Gratian war ermordet worden, und nun wendet sich also der Stadtpräfekt Symmachus in seiner berühmten 3. Relatio 384 n. Chr. an den jungen Kaiser Valentinian II., um zu erreichen, daß das gratianische Edikt von 382 aufgehoben würde:
Symmachus betont, der Glaube an die alten Götter und deren Wohlwollen hätten die Größe Roms begründet. Das Wohl des Staates beruhe auf der Beachtung der religiösen Pflichten, deren Mißachtung habe 384 etwa zu einer Mißernte geführt. Auch die Gewohnheit fordere ein Festhalten am Überkommenen. Man könne nicht nur auf einem einzigen Weg zum erhabenen Geheimnis der Wahrheit gelangen. Die verschiedenen Weisen der Verehrung würden alle auf dasselbe Eine hinführen.

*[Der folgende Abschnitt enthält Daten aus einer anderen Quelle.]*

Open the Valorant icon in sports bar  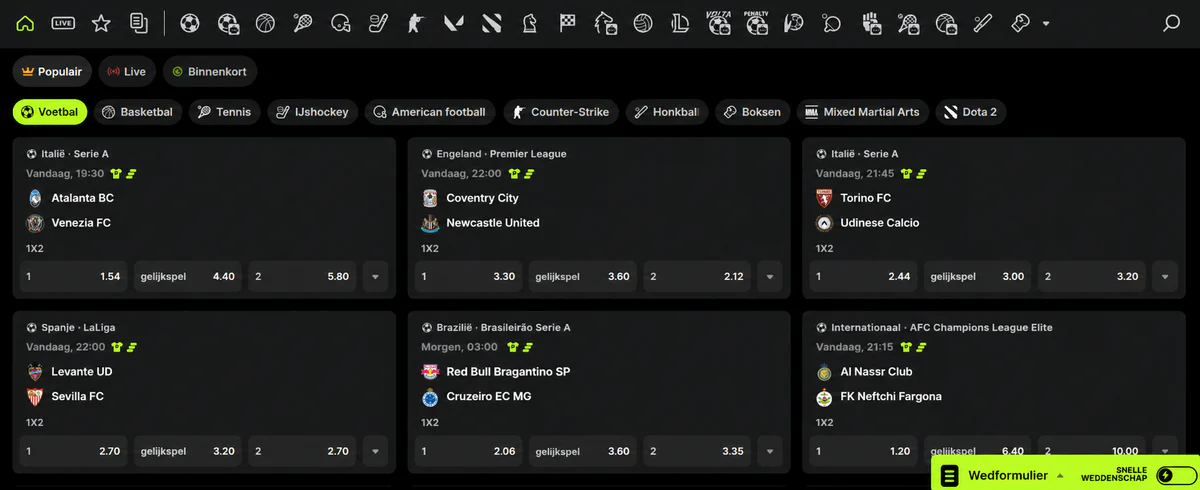coord(453,23)
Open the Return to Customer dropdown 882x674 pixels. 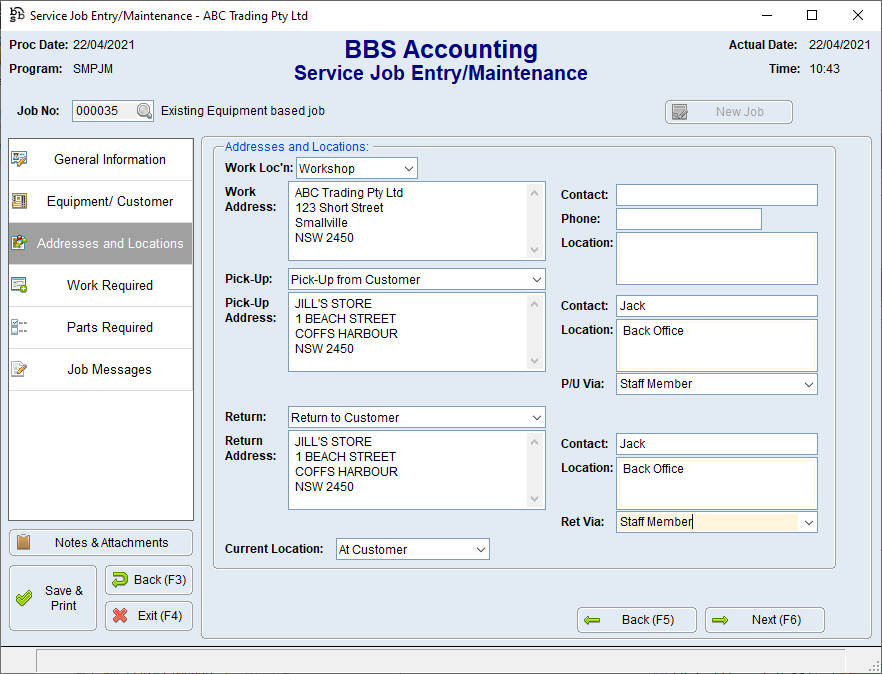[x=536, y=417]
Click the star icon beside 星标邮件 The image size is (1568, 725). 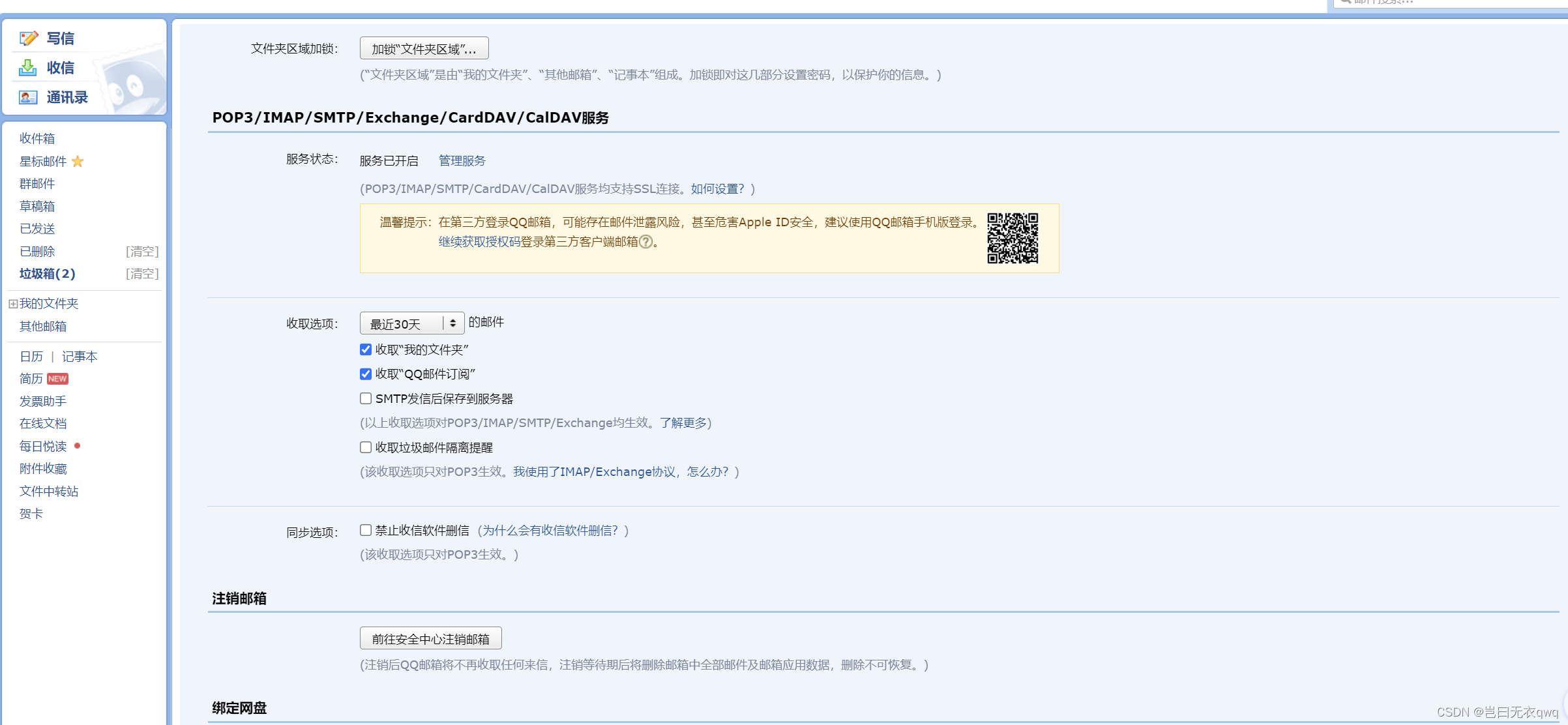78,161
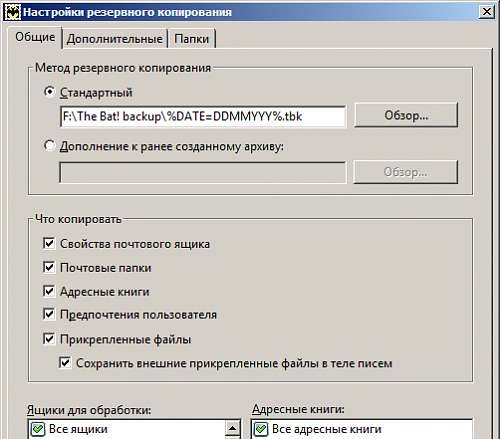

Symmachus bittet um gleiches Recht für seine heidnischen Götter:
„Suus enim cuique mos, suus cuique ritus est. Varios custodes urbibus cultus mens divina distribuit. Ut animae nascentibus, ita populis fatales genii dividuntur. Accedit utilitas, quae maxime homini deos adserit. Nam cum ratio omnis in operto sit, unde rectius quam de memoria atque documentis rerum secundarum cognitio venit numinum? Iam si longa aetas auctoritatem religionibus faciat, servanda est tot saeculis fides et sequendi sunt nobis parentes, qui secuti sunt feliciter suos.“
„Denn jeder befolgt seinen eigenen Brauch, jeder seinen eigenen Kult. Die göttliche Vorsehung hat verschiedene Formen der Götterverehrung zu Wächtern der Städte bestellt. Wie die Seele den Neugeborenen, so werden den Völkern schicksalsführende Schutzgeister zugeteilt. Dazu tritt der Nutzen, der am meisten den Menschen an die Götter bindet. Denn da das Wesen gänzlich verhüllt ist, woran besser kann man das Göttliche erkennen als an der Geschichte und den Beweisen der Ereignisse? Wenn ferner langes Dasein die Religionen ehrwürdig macht, dann müssen wir all diesen Jahrhunderten die Treue bewahren und unseren Vorfahren folgen, die selbst den ihren zu ihrem Segen gefolgt sind.“
Und dann läßt Symmachus die Schutzgöttin Roma persönlich auftreten:
„Ehrlauchte Kaiser, Väter des Vaterlandes, habt Ehrfurcht vor meinem Jahren, zu denen mich fromme Verehrung geführt hat! Laßt mich die Zeremonien der Ahnen begehen, denn ich habe nichts zu bereuen. Laßt mich nach meiner Sitte leben, da ich frei bin! Diese Gottesverehrung hat den Erdkreis meinen Gesetzen unterworfen, diese heiligen Bräuche haben Hannibal von den Mauern, die Gallier vom Kapitol vertrieben. Bin ich also bewahrt worden, um in meinen alten Tagen getadelt zu werden? Ich werde bald gesehen haben, wie das beschaffen ist, was man einführen zu sollen glaubt; gleichwohl ist die Nachbesserung des Alters spät und schmachvoll. Daher bitten wir um Frieden für die Götter der Väter und die Götter der Einheimischen. Gerecht ist es, als Eines anzusehen, was alle verehren. Wir sehen empor zu denselben Sterne; der Himmel ist uns gemeinsam; dieselbe Welt umgibt uns. Was macht es aus, mit welcher Einsicht ein jeder die Wahrheit sucht? Auf einem Weg allein kann man nicht zu einem solch großen Geheimnis gelangen. Doch wäre dies eine Erörterung für Müßige. Jetzt tragen wir Bitten vor, nicht Streitfragen."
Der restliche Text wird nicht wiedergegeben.